#### Objectif
Dans le discours ci-dessous, relevez tout ce au centre de quoi, d'après le texte, se trouvent les questions liées à la famille.
:: Extrait du texte ::
Discours de clôture du cardinal André Vingt-Trois lors de l’assemblée plenière des évêques

Lourdes – 9 novembre 2011

Nous voici au terme de cette assemblée et il est temps d’en récolter les premiers fruits. Les colloques Familles 2011 se sont conclus par une série de propositions pastorales que nous mettrons en œuvre dans nos diocèses. Les questions liées à la famille sont trop centrales et trop décisives pour se régler en une seule série de travaux, même de grande qualité. Elles sont au centre de tout notre dispositif pastoral puisqu’elles touchent tous les âges de la vie. Elles sont aussi au centre des préoccupations de nos contemporains puisqu’elles touchent à la fois à leur vie la plus intime et à leurs responsabilités sociales de parents et d’éducateurs. Elles sont surtout au centre de la Révélation chrétienne pour exprimer quelque chose de la relation d’alliance entre Dieu et l’humanité. Nous savons que les attentes à l’égard de l’Église en ce domaine sont paradoxales et, parfois, contradictoires. Il est d’autant plus important que notre témoignage soit clair dans sa dimension prophétique et que notre relation pastorale soit pédagogique dans l’accueil des différentes situations auxquelles nous sommes confrontés. Mais les bouleversements sociologiques qui marquent notre époque nous invitent à un investissement sérieux pour exprimer les fondements anthropologiques des orientations dont nous sommes les témoins dans une société où la référence chrétienne risque d’être perçue comme un particularisme. Nous avons pu mener ce travail à bon port pour les questions de bioéthique. Les questions liées à la conjugalité sont aussi importantes et demandent aujourd’hui un fort investissement.
:::
:: Extrait des données ::
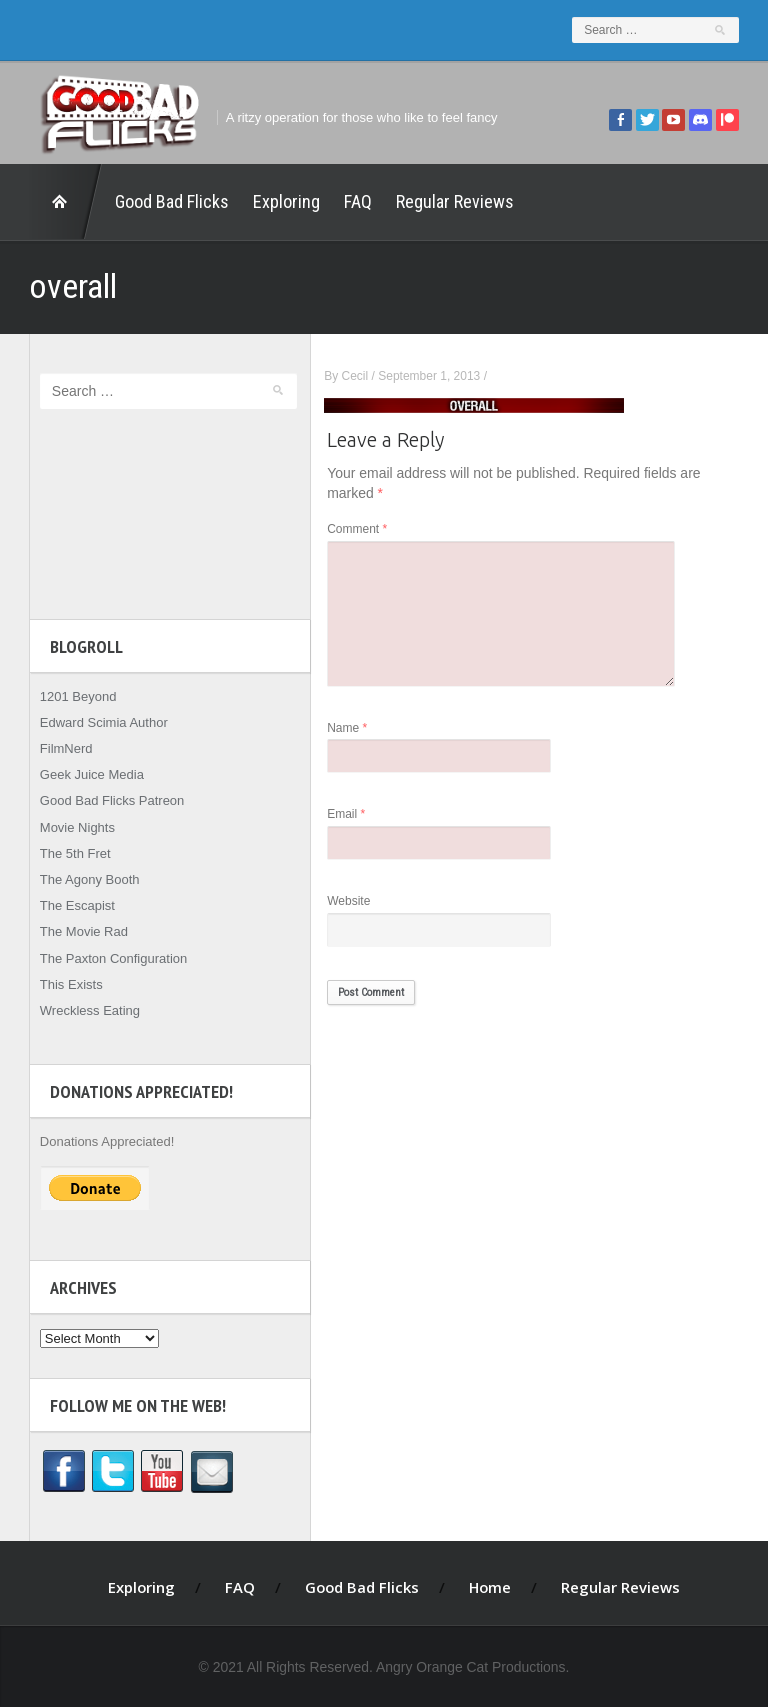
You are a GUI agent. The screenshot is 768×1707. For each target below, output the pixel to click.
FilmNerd (59, 748)
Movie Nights (70, 827)
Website (356, 901)
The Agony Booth (83, 879)
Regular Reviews (448, 201)
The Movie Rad (77, 931)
:::
#### Résultat
- tout notre dispositif pastoral
- les préoccupations de nos contemporains
- la Révélation chrétienne